Shame on her parents for using her as a political pawn.Stop the silly protest and stand and sing proudly your National Anthem. Refusing to stand disrespects our country and our veterans. Suspension should follow if she continues to act like a brat #qldpol https://t.co/F0StkeBJDa
— Jarrod Bleijie (@JarrodBleijieMP) 12 de setembro de 2018
O pai, Mark Nielsen, mostrou-se “impressionado e incrivelmente orgulhoso” pela forma como a criança lidou primeiro com o protesto e depois com a controvérsia que a acção gerou, a nível nacional. “Estou espantado com a capacidade dela de ver coisas que não parecem certas e por ter a força de as tentar mudar”, defendeu, na mesma entrevista. Quanto às críticas, diz não concordar com quem chamou à filha “mimada, sem antes a conhecer”, mas acredita que toda a gente “tem o direito de ser livre e de dizer o que sente”.
Num comunicado, citado pela CNN, o departamento da educação do estado de Queensland disse que a escola nunca sugeriu que a aluna fosse “suspensa ou expulsa”. “A Kenmore South State é uma escola inclusiva e tolerante, que apoia os vários pontos de vista de todos os estudantes e famílias.”
Num país com 23 milhões de habitantes, 2% pertencem a grupos nativos (650 mil). A maior parte desta comunidade concentra-se no estado de Queensland, onde vive Harper Nielsen. Segundo os dados mais recentes do instituto australiano Lowitja, que investiga a saúde e bem-estar de grupos indígenas, a população aborígene e os nativos das ilhas do Estreito de Torres vivem em média menos dez anos (71,4 anos), tem o dobro da taxa de mortalidade infantil (6,1 em cada mil nascimentos) e mais do dobro da taxa de mortalidade materna (18,7 em cada 100 mil mulheres que dão à luz).
O mesmo se passa em relação aos suicídios, abuso de álcool, obesidade e desemprego (20,8 % contra 5,8%). “Enquanto país rico, isto continua a ser a nossa vergonha”, disse Romlie Mokak, o chefe executivo do instituto à CNN, no início de 2018, a propósito das celebrações do Dia da Austrália, 26 de Janeiro.

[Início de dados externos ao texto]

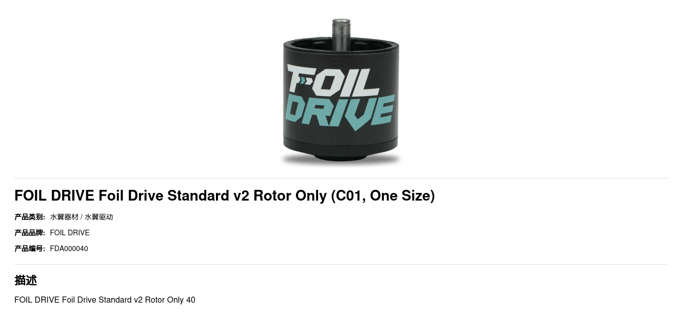This screenshot has height=320, width=678.
Task: Open the 水翼器材 category link
Action: point(64,217)
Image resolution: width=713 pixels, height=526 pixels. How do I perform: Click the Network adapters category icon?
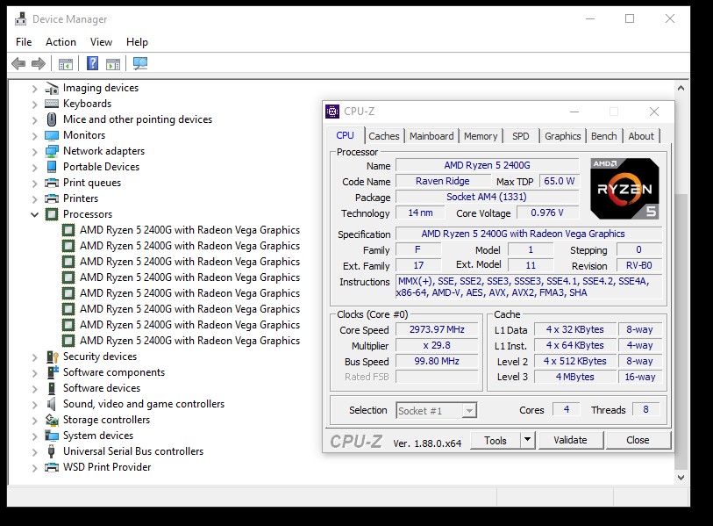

Recentemente, um acto semelhante, protagonizado por Colin Kaepernick — que se ajoelhou durante o hino norte-americano como forma de protesto contra a injustiça racial e a violência policial no país — e outros jogadores da liga nacional de futebol americano (NFL), voltou a ser falado quando a Nike contratou o antigo jogador para ser umas das caras da campanha que assinala o 30.º aniversário do slogan Just Do It. Como forma de mostrar o desagrado pela escolha, alguns clientes cortaram o símbolo das meias, pegaram fogo às sapatilhas e juraram nunca mais comprar nada da marca.